COP24 President Michał Kurtyka following the adoption of the “Katowice Climate Package”. While this outcome is an important step for the Paris Agreement’s operationalisation, countries will need to take much bolder leaps to achieve the Agreement’s goals. Photo: Kiara Worth, IISD/ENB.

The legacy of COP24: a functioning rulebook…

Overall, countries managed to deliver strengthened top-down guidance to help ensure a proper functioning of the Paris Agreement – a noteworthy achievement when accounting for the conference’s very difficult multilateral context.  While not perfect, the results of their efforts are captured in a hefty compilation of new international rules and guidance. They include:

Common guidelines for countries to report on their climate action in a more robust manner, starting from 2024. For some aspects, developing countries can retain (on a self-determined basis, though with an explanation) some flexibility in their reporting and the review of those reports, and additional discretion is granted to Least Developed Countries (LDCs) and Small Island Developing States (SIDS). However, the move towards a common reporting and review framework is an important step towards improved transparency.

Agreement to begin a process in 2020 to set a new finance goal that goes beyond USD 100 billion a year after 2025. Starting from 2020, developed countries are also required to biennially report information on projected future finance “as available.” However, the guidance adopted in Katowice on how to account for funding to support climate action in developing countries remains weak. Problematically, commercial loans can be counted as climate finance.

Agreement to take into account “as appropriate” efforts to address loss and damage as part of the five-yearly Global Stocktake of progress. There is also room for countries to reflect this issue in their adaptation communication, and in transparency reporting. This is important for the most vulnerable countries, who are already experiencing climate impacts that are impossible to adapt to.

Agreement that investigative work of the Committee to promote compliance with the Paris Agreement can be triggered by the Committee itself, for instance when countries fails to communicate an NDC, or to submit mandatory reports on their climate action and support. This is significant, as certain other multilateral environmental agreements rely solely on parties’ willingness to “self-trigger”, and otherwise these legally binding obligations from the Paris Agreement would escape any review.

Language that enables participation of non-state actors into the Global Stocktake, including through written submissions. Although the phrasing is weaker than in earlier drafts, its presence is crucial to allow the international climate process to benefit from the research findings and on-the-ground experience of civil society.

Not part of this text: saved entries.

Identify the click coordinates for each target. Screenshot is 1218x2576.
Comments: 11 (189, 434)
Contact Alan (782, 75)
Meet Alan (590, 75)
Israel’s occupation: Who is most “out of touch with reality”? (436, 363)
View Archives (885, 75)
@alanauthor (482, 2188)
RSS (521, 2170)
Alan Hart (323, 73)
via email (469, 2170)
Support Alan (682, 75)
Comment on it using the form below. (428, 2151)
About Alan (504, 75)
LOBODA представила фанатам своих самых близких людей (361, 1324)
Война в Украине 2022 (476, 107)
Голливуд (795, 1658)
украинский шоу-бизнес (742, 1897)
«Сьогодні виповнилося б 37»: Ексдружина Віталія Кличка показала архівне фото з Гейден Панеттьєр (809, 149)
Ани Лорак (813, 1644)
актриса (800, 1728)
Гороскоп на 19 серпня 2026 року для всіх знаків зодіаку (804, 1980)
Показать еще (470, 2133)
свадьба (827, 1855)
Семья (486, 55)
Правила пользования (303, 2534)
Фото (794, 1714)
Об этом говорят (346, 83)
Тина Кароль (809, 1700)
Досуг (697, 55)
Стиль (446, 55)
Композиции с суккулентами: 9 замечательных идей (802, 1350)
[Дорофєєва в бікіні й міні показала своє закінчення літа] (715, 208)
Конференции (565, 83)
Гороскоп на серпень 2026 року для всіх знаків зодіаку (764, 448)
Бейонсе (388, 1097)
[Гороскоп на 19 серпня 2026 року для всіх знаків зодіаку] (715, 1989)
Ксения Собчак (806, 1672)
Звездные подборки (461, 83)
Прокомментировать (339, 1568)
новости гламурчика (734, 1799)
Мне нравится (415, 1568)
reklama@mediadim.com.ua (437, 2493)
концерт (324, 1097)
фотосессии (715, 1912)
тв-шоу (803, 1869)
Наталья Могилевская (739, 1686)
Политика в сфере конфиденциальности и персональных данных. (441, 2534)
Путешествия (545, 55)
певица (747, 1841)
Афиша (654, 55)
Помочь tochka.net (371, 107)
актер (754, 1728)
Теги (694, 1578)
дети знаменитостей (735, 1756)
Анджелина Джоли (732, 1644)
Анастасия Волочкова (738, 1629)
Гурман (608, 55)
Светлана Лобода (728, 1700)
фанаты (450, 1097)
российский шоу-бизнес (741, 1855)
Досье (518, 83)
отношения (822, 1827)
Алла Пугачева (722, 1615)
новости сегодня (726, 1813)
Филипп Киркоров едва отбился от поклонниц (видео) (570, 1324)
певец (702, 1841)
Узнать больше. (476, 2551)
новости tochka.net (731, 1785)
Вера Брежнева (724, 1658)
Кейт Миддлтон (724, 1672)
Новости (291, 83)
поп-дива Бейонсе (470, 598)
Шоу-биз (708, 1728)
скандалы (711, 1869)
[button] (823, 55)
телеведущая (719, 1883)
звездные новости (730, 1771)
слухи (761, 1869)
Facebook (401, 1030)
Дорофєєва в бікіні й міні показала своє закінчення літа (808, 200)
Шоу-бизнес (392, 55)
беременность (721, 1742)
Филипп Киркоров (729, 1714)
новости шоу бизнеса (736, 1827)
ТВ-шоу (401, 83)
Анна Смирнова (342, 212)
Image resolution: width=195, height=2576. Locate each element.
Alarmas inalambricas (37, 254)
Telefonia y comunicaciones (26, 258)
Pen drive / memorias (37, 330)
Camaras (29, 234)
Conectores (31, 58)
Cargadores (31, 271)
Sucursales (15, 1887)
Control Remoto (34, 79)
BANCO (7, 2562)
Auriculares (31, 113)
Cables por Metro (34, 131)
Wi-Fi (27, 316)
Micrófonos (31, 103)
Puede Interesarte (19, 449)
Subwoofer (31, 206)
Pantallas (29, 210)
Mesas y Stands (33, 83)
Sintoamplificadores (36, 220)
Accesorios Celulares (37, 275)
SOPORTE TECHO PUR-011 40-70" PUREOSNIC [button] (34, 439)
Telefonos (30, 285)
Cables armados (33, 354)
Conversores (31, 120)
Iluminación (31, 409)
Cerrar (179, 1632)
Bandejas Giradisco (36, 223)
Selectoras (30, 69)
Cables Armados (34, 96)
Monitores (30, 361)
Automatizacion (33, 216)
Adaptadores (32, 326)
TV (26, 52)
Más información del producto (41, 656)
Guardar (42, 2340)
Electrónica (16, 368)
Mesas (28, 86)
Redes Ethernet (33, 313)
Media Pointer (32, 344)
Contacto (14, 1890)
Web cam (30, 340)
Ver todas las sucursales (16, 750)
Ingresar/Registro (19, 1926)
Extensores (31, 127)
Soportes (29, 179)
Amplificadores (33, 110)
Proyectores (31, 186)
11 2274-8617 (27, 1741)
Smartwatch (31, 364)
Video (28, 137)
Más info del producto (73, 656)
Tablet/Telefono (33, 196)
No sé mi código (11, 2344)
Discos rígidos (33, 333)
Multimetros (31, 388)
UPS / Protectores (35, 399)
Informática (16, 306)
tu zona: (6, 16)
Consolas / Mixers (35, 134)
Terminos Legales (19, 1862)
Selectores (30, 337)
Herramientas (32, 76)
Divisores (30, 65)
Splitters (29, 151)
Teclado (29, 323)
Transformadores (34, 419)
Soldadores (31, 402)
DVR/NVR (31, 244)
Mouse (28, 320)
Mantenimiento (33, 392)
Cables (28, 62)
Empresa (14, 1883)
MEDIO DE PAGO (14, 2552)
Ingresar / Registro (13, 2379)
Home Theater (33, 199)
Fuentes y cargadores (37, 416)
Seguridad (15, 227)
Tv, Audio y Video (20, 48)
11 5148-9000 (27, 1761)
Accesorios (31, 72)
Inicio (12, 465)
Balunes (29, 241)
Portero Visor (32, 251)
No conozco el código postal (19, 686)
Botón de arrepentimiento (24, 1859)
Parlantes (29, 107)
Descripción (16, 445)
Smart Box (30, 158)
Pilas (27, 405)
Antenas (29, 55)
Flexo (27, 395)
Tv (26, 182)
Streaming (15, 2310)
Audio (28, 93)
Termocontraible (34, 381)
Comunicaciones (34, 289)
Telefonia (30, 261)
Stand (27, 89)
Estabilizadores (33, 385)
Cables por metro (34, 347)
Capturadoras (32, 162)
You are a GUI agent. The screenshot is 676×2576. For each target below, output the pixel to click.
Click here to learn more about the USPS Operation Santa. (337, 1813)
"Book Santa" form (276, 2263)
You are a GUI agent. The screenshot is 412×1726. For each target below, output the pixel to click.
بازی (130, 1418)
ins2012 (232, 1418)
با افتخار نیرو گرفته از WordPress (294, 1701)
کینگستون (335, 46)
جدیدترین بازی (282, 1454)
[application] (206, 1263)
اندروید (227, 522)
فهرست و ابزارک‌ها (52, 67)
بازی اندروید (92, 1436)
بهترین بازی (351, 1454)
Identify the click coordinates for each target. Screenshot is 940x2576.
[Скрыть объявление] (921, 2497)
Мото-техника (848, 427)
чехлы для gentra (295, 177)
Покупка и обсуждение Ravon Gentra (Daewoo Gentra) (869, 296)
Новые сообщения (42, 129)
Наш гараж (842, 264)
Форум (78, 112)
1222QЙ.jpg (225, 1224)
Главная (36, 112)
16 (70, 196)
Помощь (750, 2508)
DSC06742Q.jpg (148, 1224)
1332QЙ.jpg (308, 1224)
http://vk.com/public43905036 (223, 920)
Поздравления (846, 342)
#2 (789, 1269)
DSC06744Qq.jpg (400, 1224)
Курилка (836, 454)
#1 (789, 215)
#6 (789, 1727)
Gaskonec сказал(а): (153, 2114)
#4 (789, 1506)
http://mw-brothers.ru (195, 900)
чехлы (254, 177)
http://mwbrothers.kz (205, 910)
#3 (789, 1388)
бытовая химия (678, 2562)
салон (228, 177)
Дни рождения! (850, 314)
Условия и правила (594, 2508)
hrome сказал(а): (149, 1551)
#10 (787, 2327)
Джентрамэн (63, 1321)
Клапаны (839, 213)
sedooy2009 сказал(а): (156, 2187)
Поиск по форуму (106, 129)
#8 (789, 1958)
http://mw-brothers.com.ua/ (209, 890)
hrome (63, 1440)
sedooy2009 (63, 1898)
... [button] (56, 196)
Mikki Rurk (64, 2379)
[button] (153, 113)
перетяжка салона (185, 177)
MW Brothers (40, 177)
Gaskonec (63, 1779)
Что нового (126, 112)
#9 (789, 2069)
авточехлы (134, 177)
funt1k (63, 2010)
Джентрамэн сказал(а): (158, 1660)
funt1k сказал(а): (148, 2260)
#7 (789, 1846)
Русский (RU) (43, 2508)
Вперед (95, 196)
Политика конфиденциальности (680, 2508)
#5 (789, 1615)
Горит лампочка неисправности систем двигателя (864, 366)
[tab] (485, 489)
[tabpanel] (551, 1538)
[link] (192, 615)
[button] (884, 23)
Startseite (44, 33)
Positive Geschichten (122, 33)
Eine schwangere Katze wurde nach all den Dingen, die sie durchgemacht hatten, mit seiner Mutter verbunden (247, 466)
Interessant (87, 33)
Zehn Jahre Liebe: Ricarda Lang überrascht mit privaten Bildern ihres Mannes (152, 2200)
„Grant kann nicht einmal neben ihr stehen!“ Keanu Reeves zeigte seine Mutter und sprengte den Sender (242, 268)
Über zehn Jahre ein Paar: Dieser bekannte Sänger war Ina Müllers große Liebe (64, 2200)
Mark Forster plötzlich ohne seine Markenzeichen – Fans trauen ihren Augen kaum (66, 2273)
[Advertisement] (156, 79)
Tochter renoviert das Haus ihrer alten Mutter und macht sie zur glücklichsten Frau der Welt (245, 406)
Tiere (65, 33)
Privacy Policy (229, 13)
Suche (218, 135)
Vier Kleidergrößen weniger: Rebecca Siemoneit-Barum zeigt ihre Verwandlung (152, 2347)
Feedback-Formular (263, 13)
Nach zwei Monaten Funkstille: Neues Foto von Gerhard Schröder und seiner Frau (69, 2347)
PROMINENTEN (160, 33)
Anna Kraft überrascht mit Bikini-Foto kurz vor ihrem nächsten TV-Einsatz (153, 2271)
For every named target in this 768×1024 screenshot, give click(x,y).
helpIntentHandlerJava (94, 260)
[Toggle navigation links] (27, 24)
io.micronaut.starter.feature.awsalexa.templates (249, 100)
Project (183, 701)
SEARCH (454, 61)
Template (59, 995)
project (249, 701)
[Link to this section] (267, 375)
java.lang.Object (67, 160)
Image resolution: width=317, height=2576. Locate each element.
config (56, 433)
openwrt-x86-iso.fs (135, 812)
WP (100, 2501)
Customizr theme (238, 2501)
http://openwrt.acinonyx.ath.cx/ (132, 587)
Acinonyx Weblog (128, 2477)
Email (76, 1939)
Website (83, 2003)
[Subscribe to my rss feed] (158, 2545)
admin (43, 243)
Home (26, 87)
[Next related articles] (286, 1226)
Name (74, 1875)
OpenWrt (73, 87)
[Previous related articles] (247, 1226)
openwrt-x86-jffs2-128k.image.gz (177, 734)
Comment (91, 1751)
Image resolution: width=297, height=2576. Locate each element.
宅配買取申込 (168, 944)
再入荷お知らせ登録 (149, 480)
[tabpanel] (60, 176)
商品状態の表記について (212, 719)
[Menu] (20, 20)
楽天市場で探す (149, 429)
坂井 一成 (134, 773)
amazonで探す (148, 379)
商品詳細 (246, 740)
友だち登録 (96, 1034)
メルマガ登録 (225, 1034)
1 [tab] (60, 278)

Not all elements of the Paris rulebook were secured in Katowice. A substantive decision to ensure the environmental integrity of international carbon markets that held up the talks until the end was eventually punted to COP25 in Chile. In addition, while countries agreed that their climate pledges (dubbed nationally determined contributions, or NDCs) should cover a “common timeframe” starting in 2031, discussions on whether this shared timeframe should consist of five or 10 years will continue in 2019.

… tempered by wavering ambition

Although COP24 delivered on core elements of the Paris rulebook, this is just one prerequisite for achieving the Paris Agreement’s longer-term goals. As the recent special IPCC report on 1.5°C temperature rise underscored, this will ultimately require many countries to substantially ramp up their climate ambition.

However, the Katowice conference did not provide unequivocal assurances that major emitters are ready to take their responsibility in this regard.

In the first week of the meeting, four fossil fuel-producing nations refused to “welcome” the IPCC’s vital report; preferring instead to “note” it. The final text only “welcomes the timely completion” of this work: a decidedly underwhelming response to what has been characterised as a “global alarm bell” from the scientific community.

In addition, while COP24 saw the culmination of a year-long process to increase ambition known as the “Talanoa Dialogue,” the final decision text only invites countries to “consider” the Dialogue’s outcomes in increasing their ambition.

As delegations return to their capitals, efforts to bring national climate plans in line with the IPCC’s latest findings need to be taken much more seriously. As SEI highlighted during the Dialogue, many of the transformative policy tools needed to do so are already available.

 Held in the heart of one of Europe’s biggest coal-producing regions, and in parallel with France’s gilets jaunes protests, COP24 moreover demonstrated the need for the transition to a low-carbon economy to be a just one, in which the future and livelihoods of affected workers and communities are secured.

What are the next steps?

To truly keep Paris alive, governments will need to submit strengthened NDCs and long-term climate strategies, and to provide significantly enhanced support before the deadline of 2020. The UN Secretary-General’s Climate Summit in September 2019 is the next big opportunity to take a leap forward on climate action.